Another new member just posted that he purchased what looks to be the same machine.
That is a John Deere built JD, see responses from other thread.









Buying first JD 1032


Hey all, new to the page and soon to be the owner of a snowblower. I am looking at getting this 1032 for $350. The seller got it from a farmer that never used it and the year is unknown. Base on the sticker/decals it looks like it might be a newer model. Are there any clues or things to look out...




www.snowblowerforum.com


----------



## mphilleo (4 mo ago)

Ziggy65 said:


> Strange.
> Another new member just posted that he purchased what looks to be the same machine.
> That is a John Deere built JD, see responses from other thread.
> 
> ...


Well I'll be! You're right. What are the odds? 😅

While I'm here, what's the verdict on the JD 826 with the Tecumseh?


----------



## Ziggy65 (Jan 18, 2020)

If the machine has been gone through, serviced, works as it should and the OHV engine replacement was done right and runs well, it is a good deal IMHO, but I am a fan of these older machines. With the original and running 40 year old flat head Tecumseh engine, it would probably only fetch $100.00 to $300.00 depending on condition and time of year.
The 32" JD is a beast of a machine and built like a tank, but is a pretty big machine for a regular 4 -6 car driveway.
These older 70 and 80's machines don't command much $ these days even though they were so well built compared to new machines today.

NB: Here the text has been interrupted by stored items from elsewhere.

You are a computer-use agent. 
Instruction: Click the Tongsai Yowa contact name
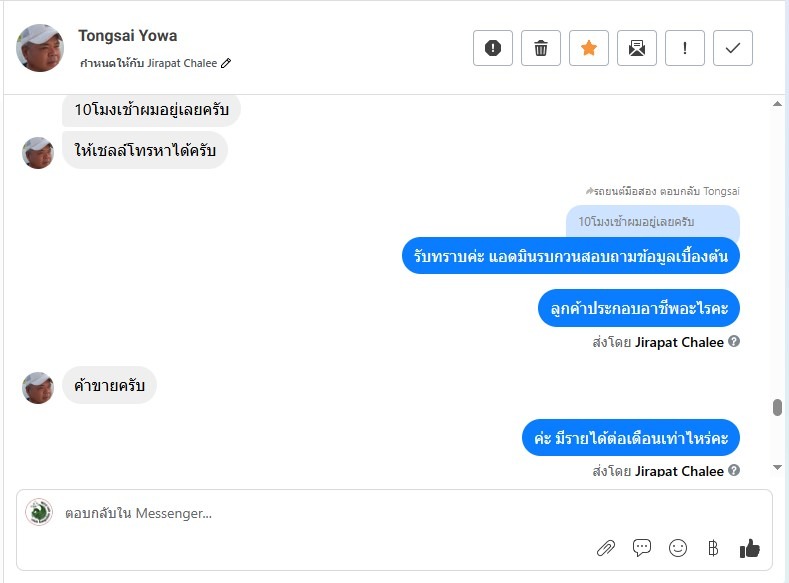click(x=128, y=36)
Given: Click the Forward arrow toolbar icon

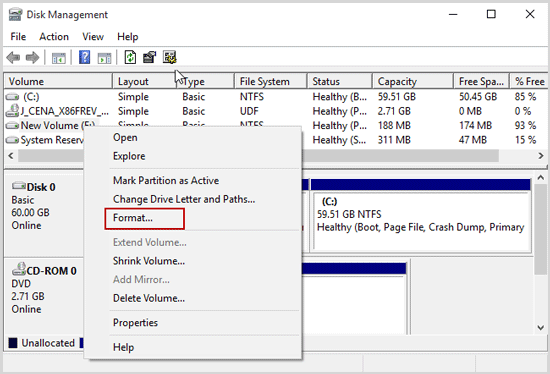Looking at the screenshot, I should pos(33,57).
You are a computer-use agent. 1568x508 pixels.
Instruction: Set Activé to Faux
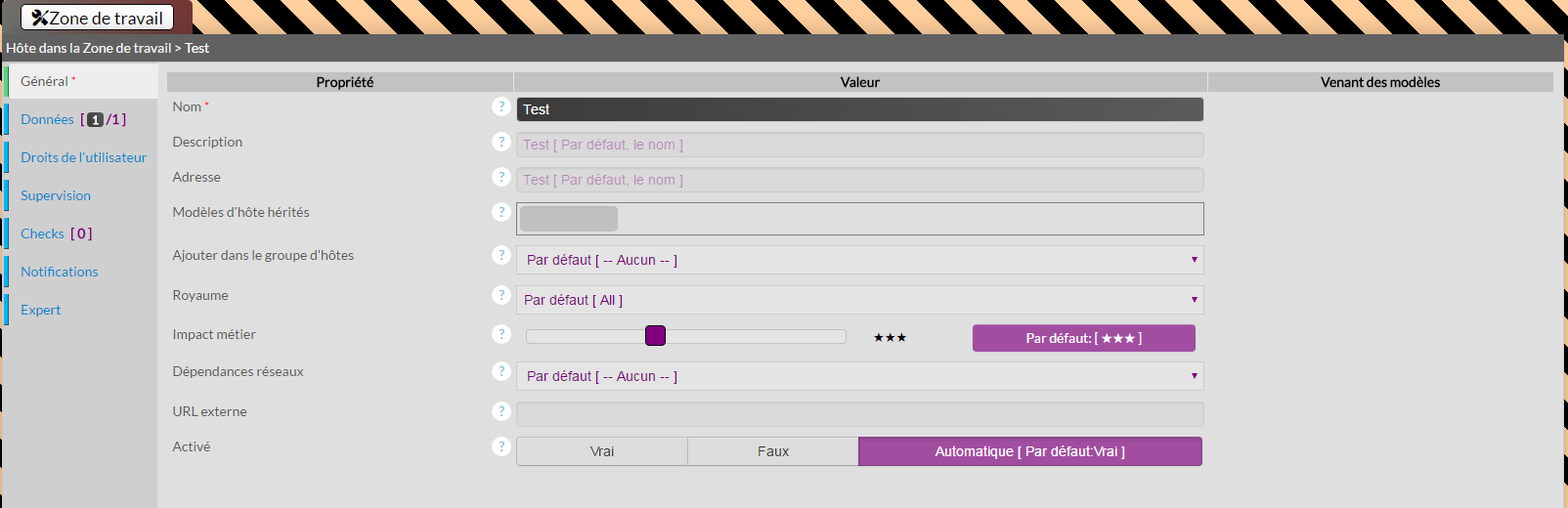772,451
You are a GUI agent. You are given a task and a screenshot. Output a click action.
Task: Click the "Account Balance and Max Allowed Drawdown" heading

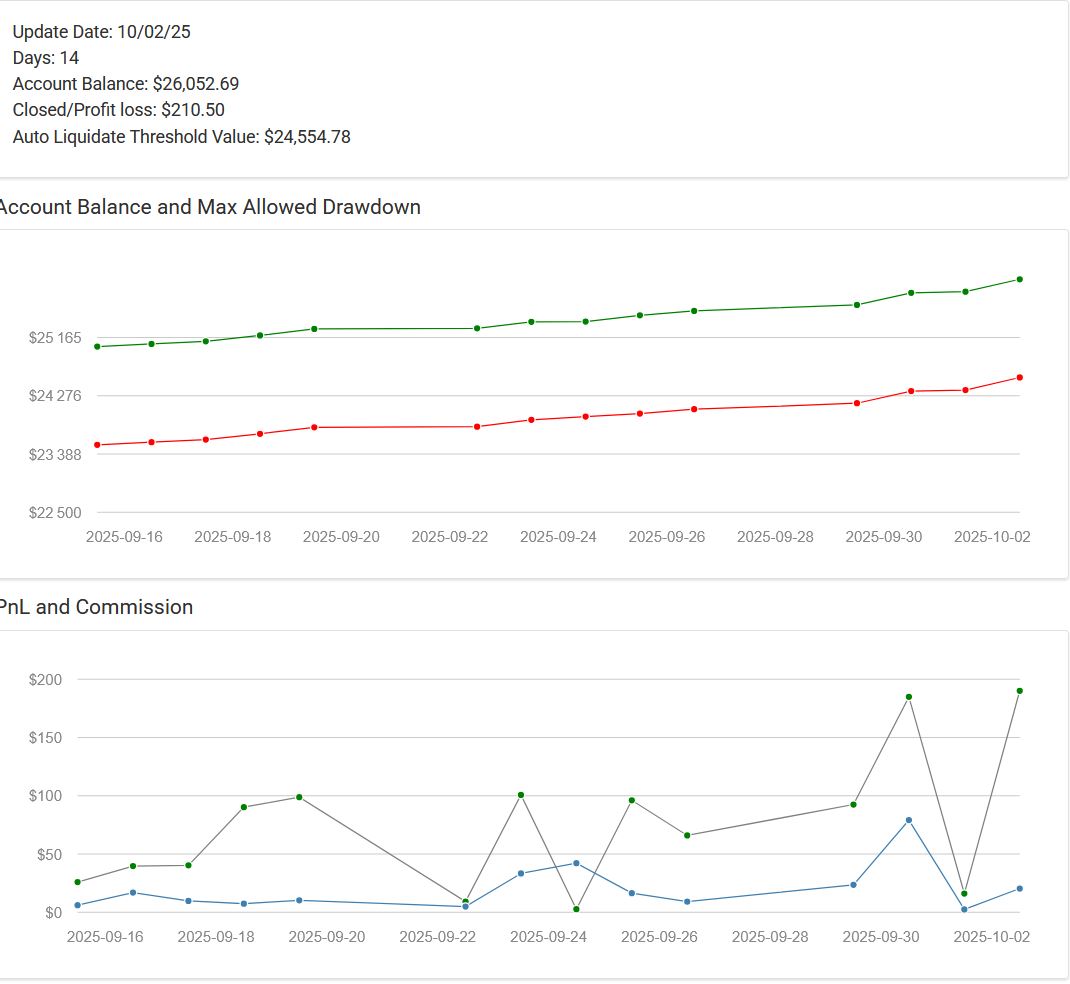tap(210, 207)
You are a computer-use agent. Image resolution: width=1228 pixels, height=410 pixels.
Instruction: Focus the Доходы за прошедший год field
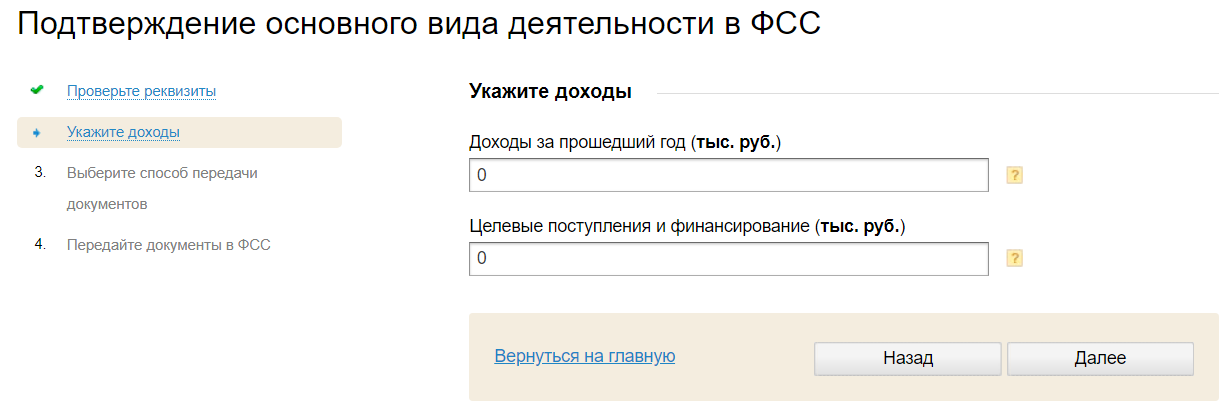coord(728,176)
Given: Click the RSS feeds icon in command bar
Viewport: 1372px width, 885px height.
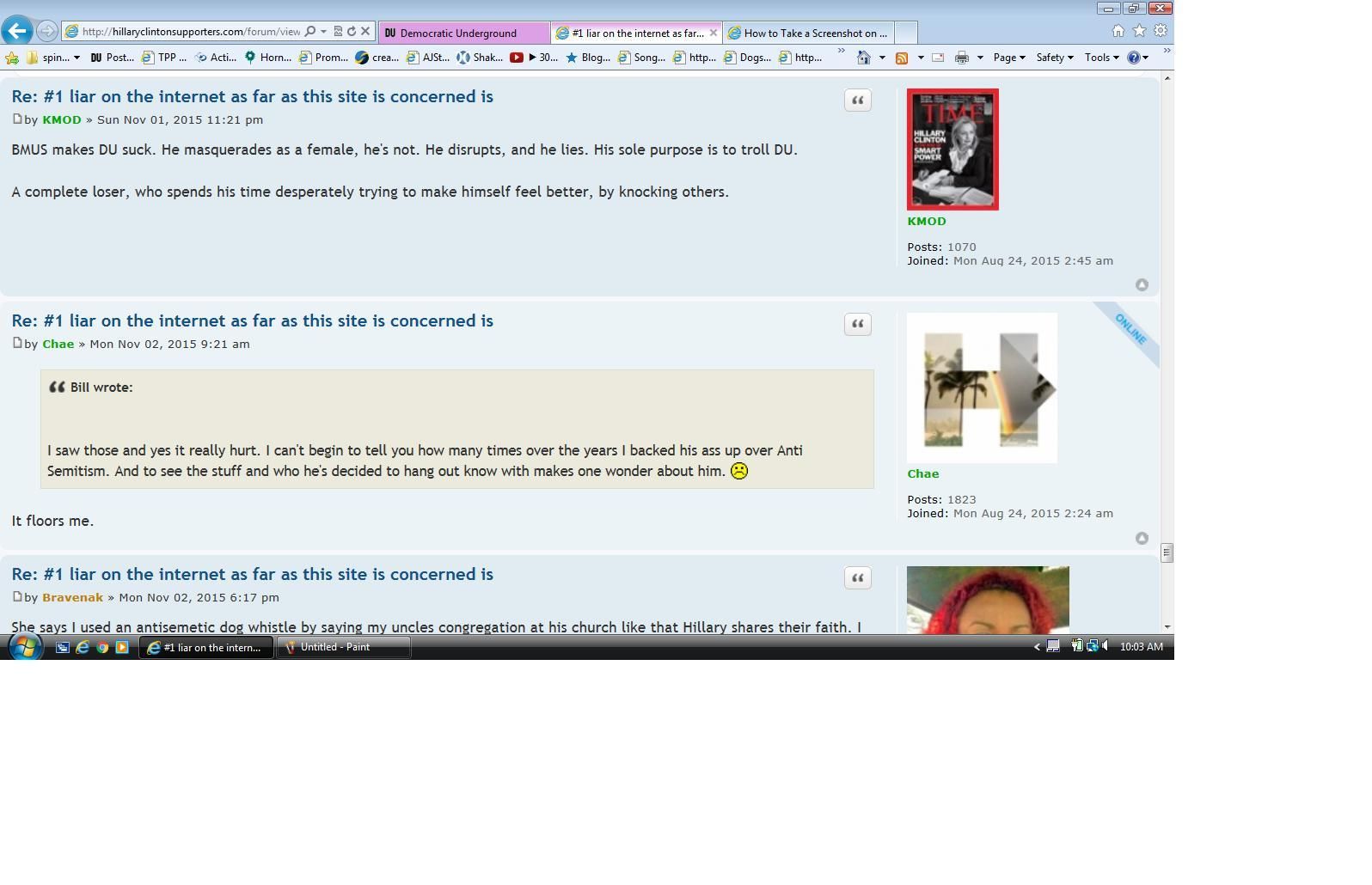Looking at the screenshot, I should pyautogui.click(x=902, y=58).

I actually would like to find a nice condition JD 826 from the 80's, with the original flat head 8HP Tecumseh, I think they are great machines. It would go well with my 69 and 74 Ariens. 
You need to be able to work on these machines yourself. If you plan on taking them to a shop for repairs and service, you are better off buying a new good quality machine or a newer well maintained used machine with low hours.


----------



## paulm12 (May 22, 2015)

I agree with Ziggy. If the engine install was done right, and you need the larger size, then it is worth it.


----------



## mphilleo (4 mo ago)

Thanks for the replies, guys. I got some more info from the seller on that John Deere 8/26. It looks like they are the original owner. I'll have to see if I can decode the serial:


----------



## Ziggy65 (Jan 18, 2020)

That machine looks to be in fantastic original condition, if the rims and green are original paint, that is quite remarkable.
How much are they asking?
What info are you trying to find out from the serial #?
If price is reasonable and machine is as good as it looks in the pics, I would grab it.

Manuals:









526-726-732-826-832-1032-TM1234-01740.pdf


Shared with Dropbox




www.dropbox.com













John Deere 826 Snowblower Manual.pdf


Shared with Dropbox




www.dropbox.com


----------



## mphilleo (4 mo ago)

Ziggy65 said:


> That machine looks to be in fantastic original condition, if the rims and green are original paint, that is quite remarkable.
> How much are they asking?
> What info are you trying to find out from the serial #?
> If price is reasonable and machine is as good as it looks in the pics, I would grab it.
> ...


I thought it looked pretty nice as well. They're asking $500. My goal was to learn exactly what Tecumseh engine it has through the serial number. Maybe it would tell me if this is JD built or a different manufacturer (I think the serial indicates Moline built though). Unfortunately, I don't know as much about these vintage units. Like how reliable they are, if parts are available, if they require a lot of regular maintenance, or little things like safety features that fail, things like that.


----------



## Oneacer (Jan 3, 2011)

As I mentioned in the other thread, those are awesome machines ...I have 4 of them, 2 fully restored, working on the other 2 ... like any unit, being maintained is the key .. that one looks well maintained. Well worth the 500 in that condition, and if I sold my restored ones, I would sell them for that or more no problem. They have zero turn slip clutch differential and al the safety features ... very well-built units, not like the tin and plastic of today's units.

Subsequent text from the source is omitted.